Another thing that I have loved, especially over the past few years, is my hair. I have good hair. It is wavy and thick, but I have a wonderful straightener that makes it smooth and thin feeling. The colors of my hair are fantastic. Browns, yellows, whites, and even a few grays around my ears are awesome! It is long too. I haven't had it this long since my wedding day. There is an 80% chance that I will lose my hair. Then there is a 15% chance that my hair will thin dramatically. You'd think that maybe I can hold onto that last 5% hope, but even those 5% will experience some change; change in texture, color, some unknown thing. Yes, hair is nothing and I may have a lovely shaped scalp. I was bald the first 3 years of my life, I am told, and they say my head shape was good. But that was 45 years ago.
This might not be vanity, but it is another prideful thing I am dealing with. I don't want help. My husband has been arranging to be home or have Katie be home to babysit me all the time. I hate this. I love his heart and love that he wants to take care of me, but I am independent. I can take care of myself. Unfortunately with the 4 surgeries in 5 weeks so far this year, I have not been 100% able to care for myself. This is SO hard for me. My Papo didn't raise a princess. But princess I will have to be.
There's probably more of my vain/prideful issues, but the last one I can think of is that I can't take my family on a real vacation this year.

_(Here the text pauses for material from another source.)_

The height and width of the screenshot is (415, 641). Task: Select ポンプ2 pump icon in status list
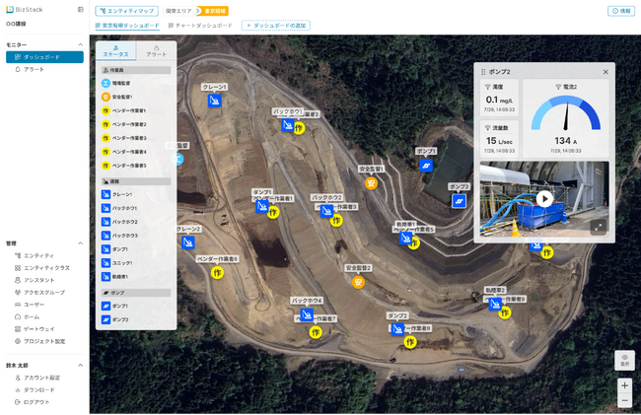105,320
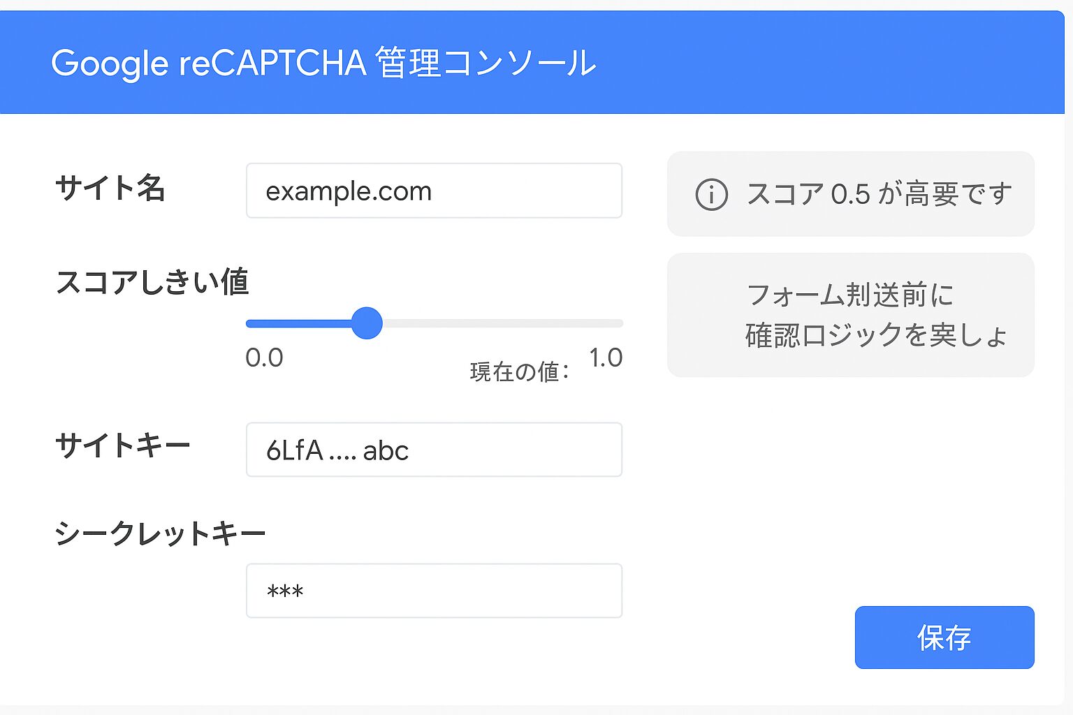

Every year (minus 2020/Covid year) Rick and I have taken the family on at least one big vacation. Yes, mostly Disneyland, but we've also done Hawaii, Walt Disney World, Yosemite/Strawberry Hill, San Diego, etc. This year we have no way to plan a vacation. I may be done with chemo in June or it may go through August or even more after that. We just don't know. This year Katie moves into her own home This is our last year with her and I can't plan anything special. This is painful for me. I love vacationing with my kids. They are more open to just have fun with their old, weird mom and I love it!
Again, I know these are petty. I know this is small stuff compared to all the dangers of the world or even the cancer itself. But these are the issues flowing through my head. I know I have lived a blessed life. I know that every challenge I have faced has brought me nearer to God and furthered my testimony. But while we are in it, we have these human, fleshly thoughts.